# Gun building question



## mikedabuilder (Feb 4, 2007)

I have been shooting for quite a few years and have just fell in love with pistol shooting, and I can't get eough of it.

:smt023 Bought a Kimber Gold match with a .22 conversion kit a few months ago. 

My question is since I really don't use the 22 kit much is it possable to build a .22 1911 around this barrel? Also how hard is it to buy the parts and assemble the gun? I am a builder and work with my hands and can perform the fitting required I am just not sure how much fitting and smithing tools are required. 

Thanks for any help you can offer.
Mike


----------



## 2400 (Feb 4, 2006)

mikedabuilder said:


> I have been shooting for quite a few years and have just fell in love with pistol shooting, and I can't get eough of it.
> 
> :smt023 Bought a Kimber Gold match with a .22 conversion kit a few months ago.
> 
> ...


Let me get this straight, you have a 22 upper (complete slide assembly) and want to build a pistol around it? It's easy to do, Brownells, Midway and many other places have tons of 1911 parts. Just get a new/used 1911 frame, order up your parts and put it together.

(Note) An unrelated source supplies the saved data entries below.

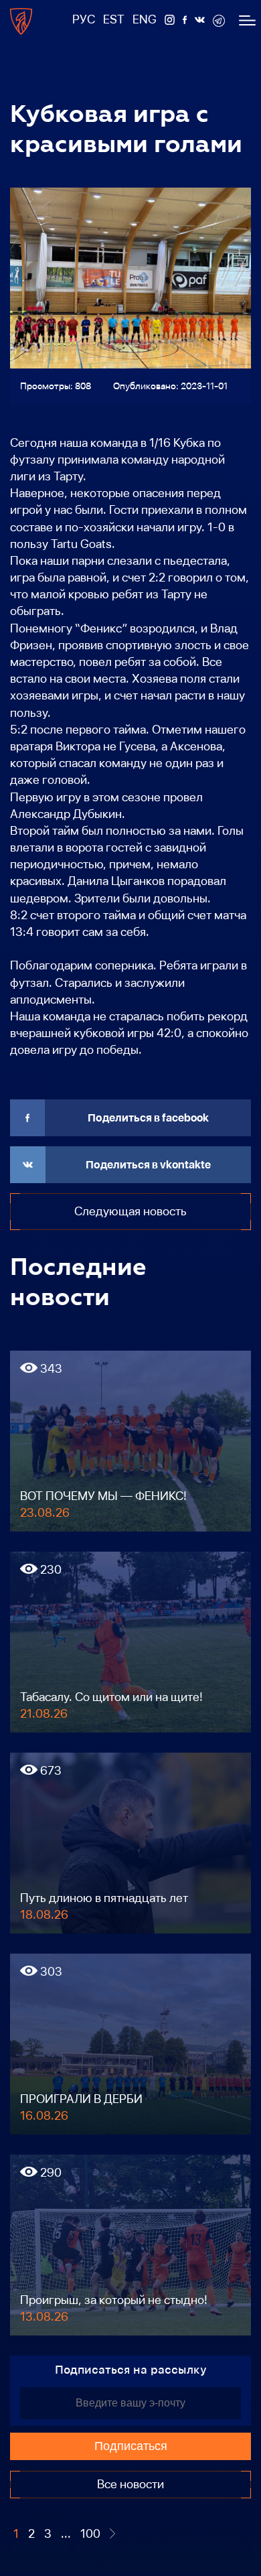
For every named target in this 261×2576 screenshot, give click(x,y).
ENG (145, 19)
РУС (83, 19)
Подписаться (130, 2446)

Here's a few places to start looking.

www.brownells.com
www.midway.com
www.e-GunParts.com


----------



## scooter (May 9, 2006)

2400 did ya good, I will just note that your frame will have to be ordered/bought from a FFL dealer in case ya didnt know that already.


----------



## mikedabuilder (Feb 4, 2007)

Thanks guys,
I just was not sure if machining of these parts was required. I did know about the FFL to buy the frame. 

Now what determines accuracy? I know I can not build a custom quality gun but what can I control to build an accurate gun? 

Thanks again guys
Mike


----------